* Written task:
Rewrite the part that opens with the line containing "The height and" and closes with the line containing "coord(11,87)", both ends included, keeping every line. Multiply each coordinate in the answers by 2.55 and round it to a whole number, rounding halves up; leave the rest of the text as it stands and omit the pictures.

* Dataset content:
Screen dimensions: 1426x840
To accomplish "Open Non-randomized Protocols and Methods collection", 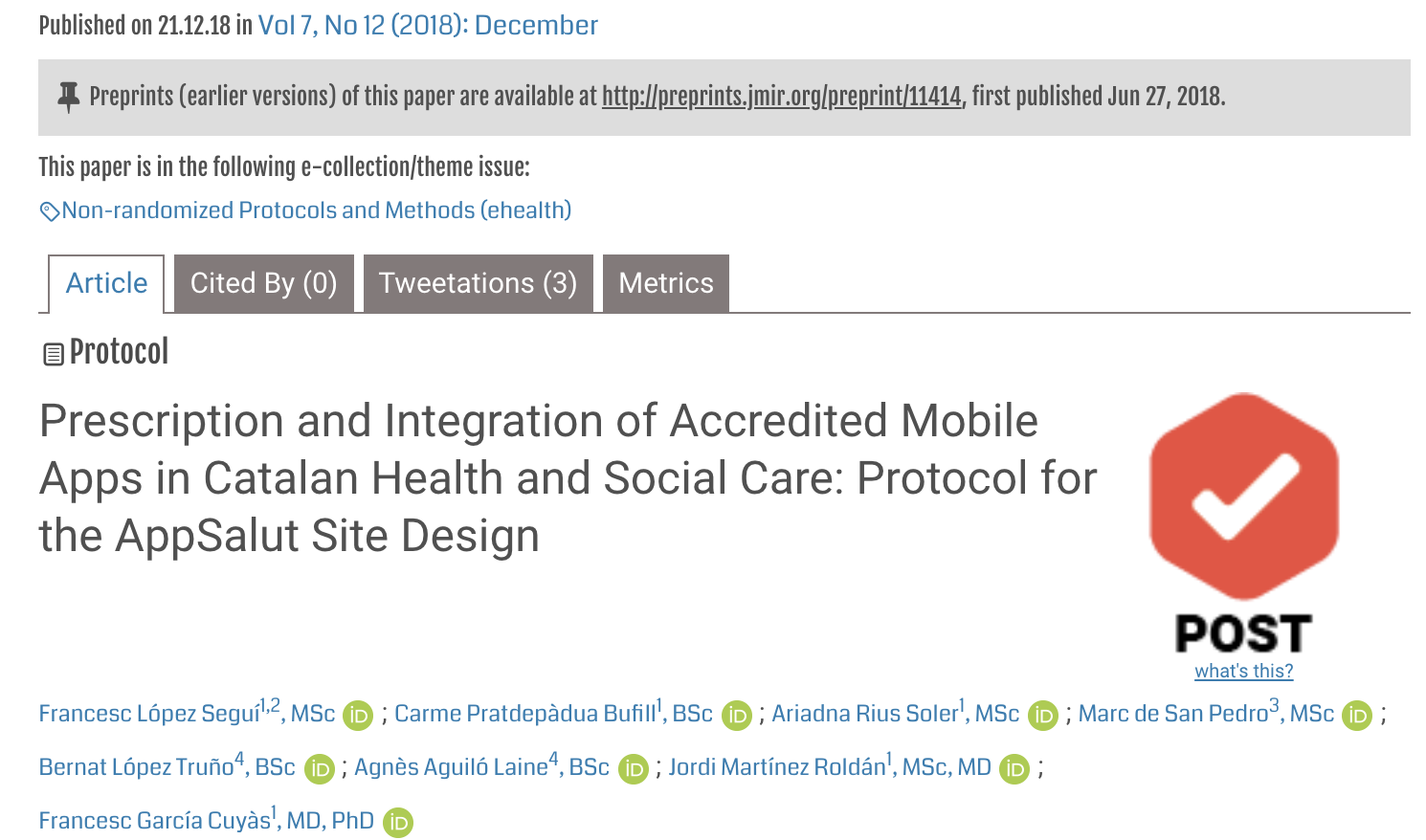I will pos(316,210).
* * *
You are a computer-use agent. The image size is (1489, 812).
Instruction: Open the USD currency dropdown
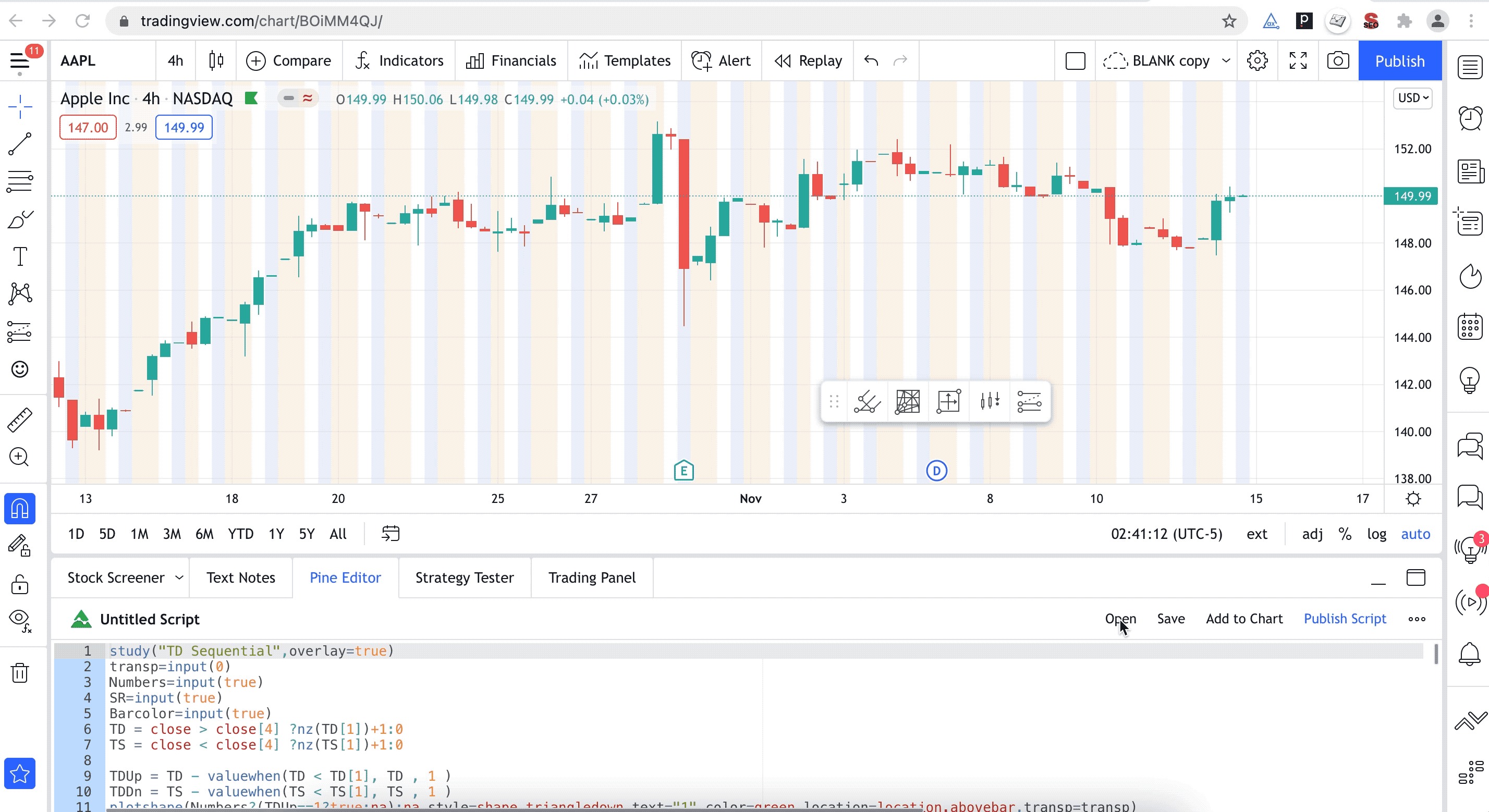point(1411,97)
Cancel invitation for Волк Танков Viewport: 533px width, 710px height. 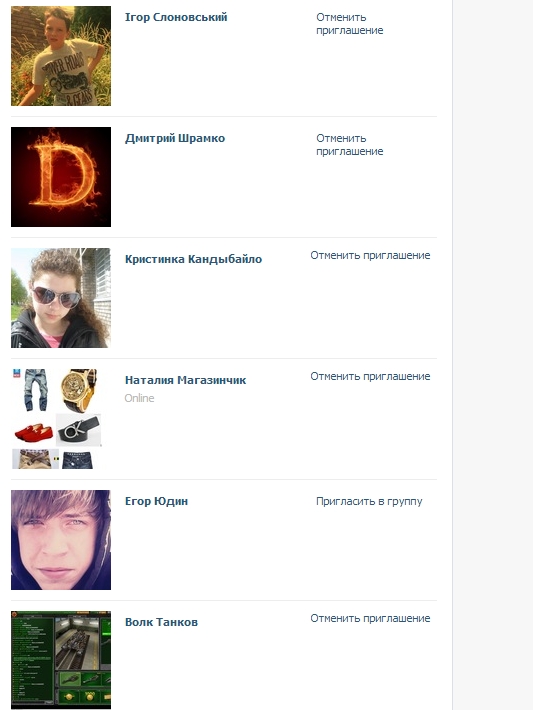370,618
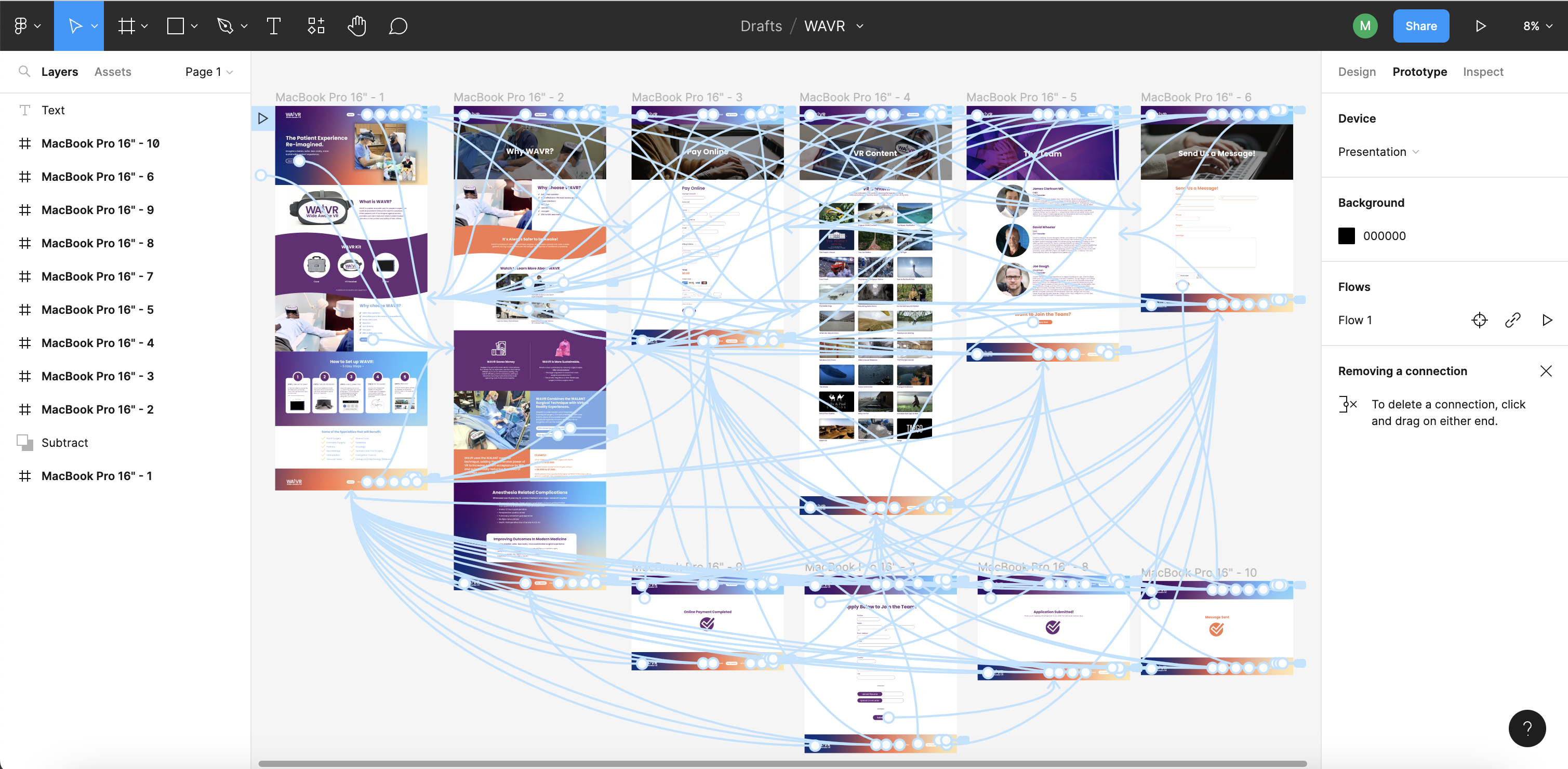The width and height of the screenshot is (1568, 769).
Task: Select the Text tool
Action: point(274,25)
* * *
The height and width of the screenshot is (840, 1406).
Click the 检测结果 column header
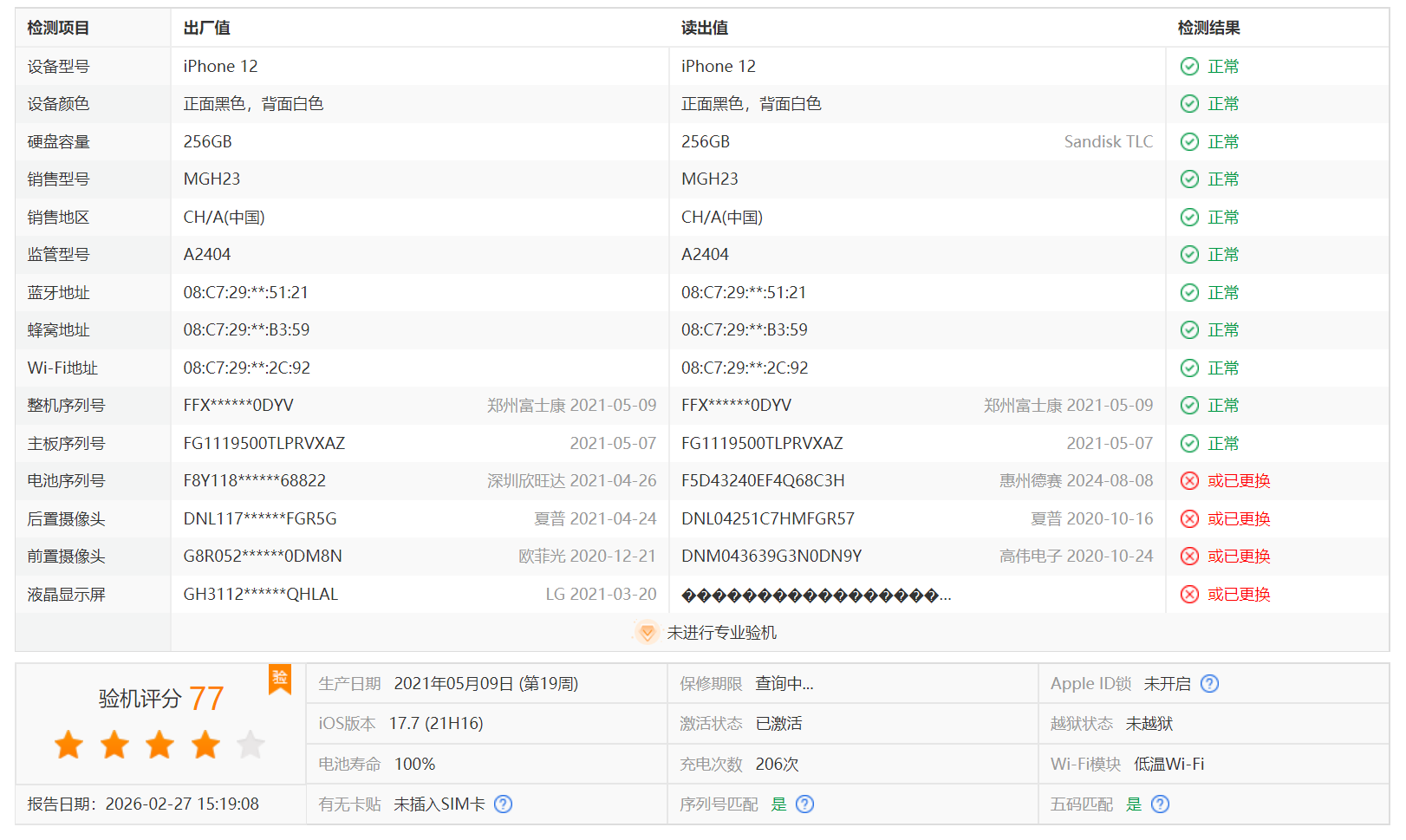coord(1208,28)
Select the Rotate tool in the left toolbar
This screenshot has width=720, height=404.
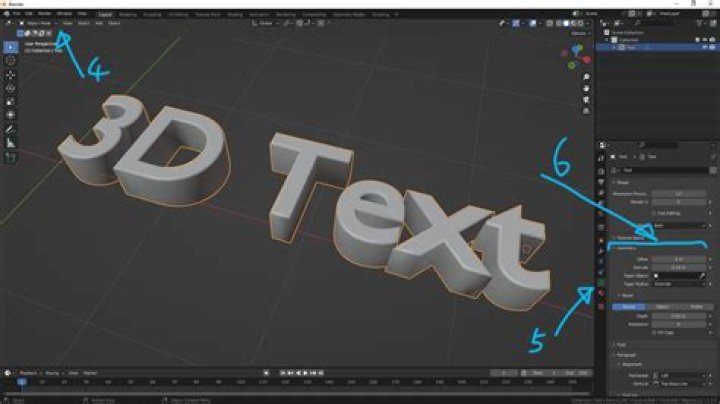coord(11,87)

* The response:
The height and width of the screenshot is (840, 1406).
Click the 检测结果 column header
coord(3080,71)
Select the Rotate tool in the left toolbar
This screenshot has width=720, height=404.
coord(28,222)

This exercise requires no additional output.